The microtubule framework may provide the pathway for the secretory granules, but microtubules do not provide the motive force so other contractile proteins are likely to be involved. Actin is the constituent protein of microfilaments and exists in cells as a globular form of 43 kDa and as a filamentous form (F- actin), which associates to form microfilaments. F- actin remodelling in β cells is regulated by agents that alter rates of insulin secretion, and the pharmacological disruption of microfilament formation inhibits insulin secretion. Myosin light and heavy chains are expressed at high concentrations in β cells, suggesting that actin and myosin may interact to propel granules along the microtubular network, and a myosin- and Rab- interacting protein (MyRIP) has been implicated in cyclic adenosine monophosphate (cAMP)– dependent insulin secretion through interaction with the motor protein MyoVa . It is likely that other molecular motors, including myosin 5a, kinesins, and dynein, are also involved in the movement of secretory granules, and perhaps other organelles, in β cells.

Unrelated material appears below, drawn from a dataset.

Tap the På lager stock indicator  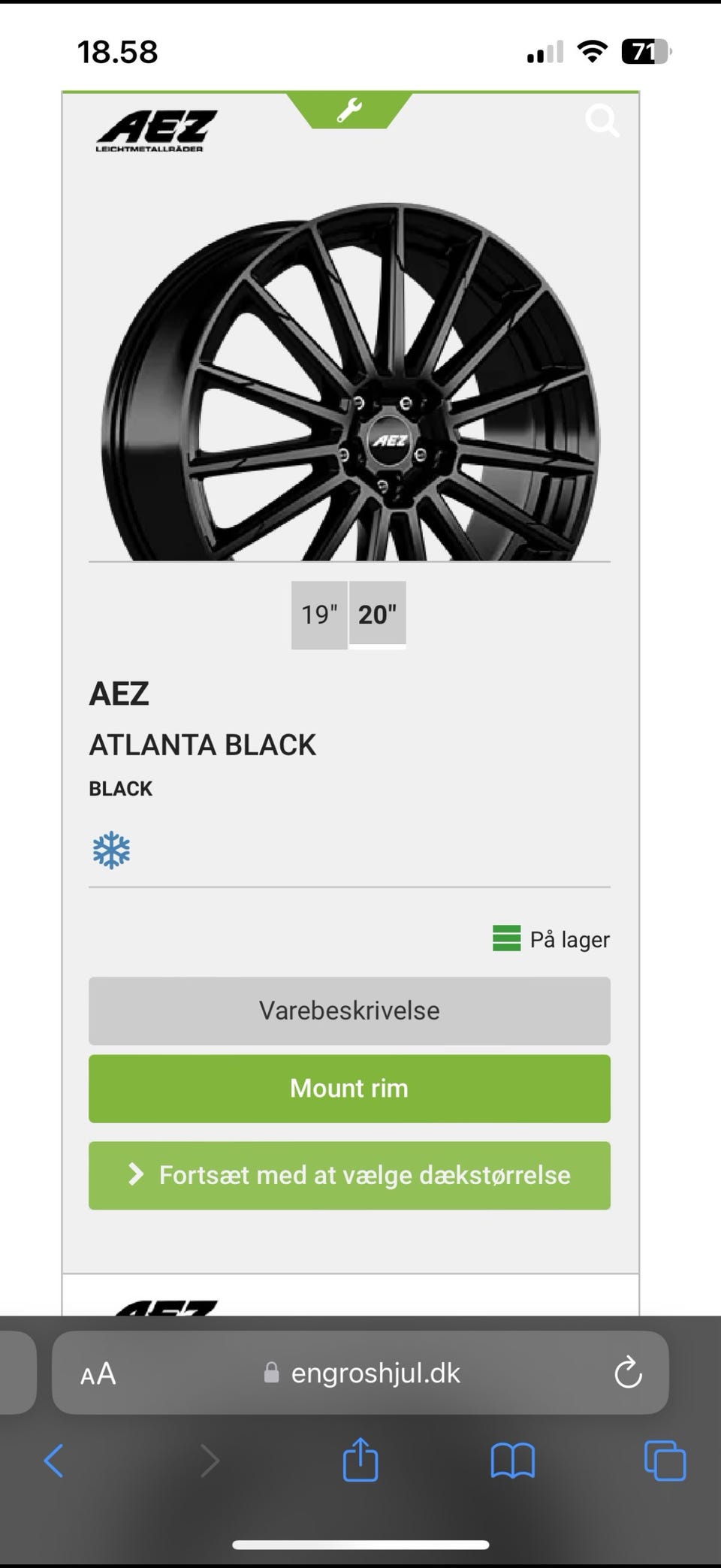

Insulin is released from secretory granules by exocytosis, a process in which the granule membrane and plasma membrane fuse together, releasing the granule contents into the interstitial space. Much of our knowledge of the molecular mechanisms of exocytosis is derived from studies of neurotransmitter release from nerve cells, and similar mechanisms operate in β cells, although some proteins implicated in synaptic vesicle exocytosis are not required for release of β- cell secretory granules. The docking of the granules at the inner surface of the plasma membrane is via the formation of a multimeric complex of proteins known as the SNARE (soluble N- ethylmaleimide- sensitive factor attachment protein receptor) complex, which comprises proteins associated with secretory granules and the plasma membrane, and soluble fusion proteins. The docked granules will fuse with the membrane and release their contents only in the presence of elevated intracellular calcium levels, which are sensed by synaptotagmins, a class of calcium- binding granule proteins . Secretory granules are distributed throughout the β- cell cytoplasm (Figure 1c), and it is likely that the transport of granules from distant sites to the plasma membrane is regulated independently from the final secretory process, with a reservoir of pre- docked granules available at the inner surface of the plasma membrane. Fusion of this readily releasable pool of granules may account for the rapid first- phase release of insulin in response to glucose stimulation, and direct electrophysiological measurements have demonstrated that the β- cell exocytotic response comprises a short- lived first phase with a very rapid rate of granule exocytosis from the readily releasable pool, followed by a sustained second phase with a slower rate of exocytosis, from a reserve pool. A key role for the regulatory protein Munc18c in the β- cell secretory granule fusion complex was identified in experiments where its knockdown in human β cells led to significant reductions in exocytosis of granules of both the readily releasable and reserve pools.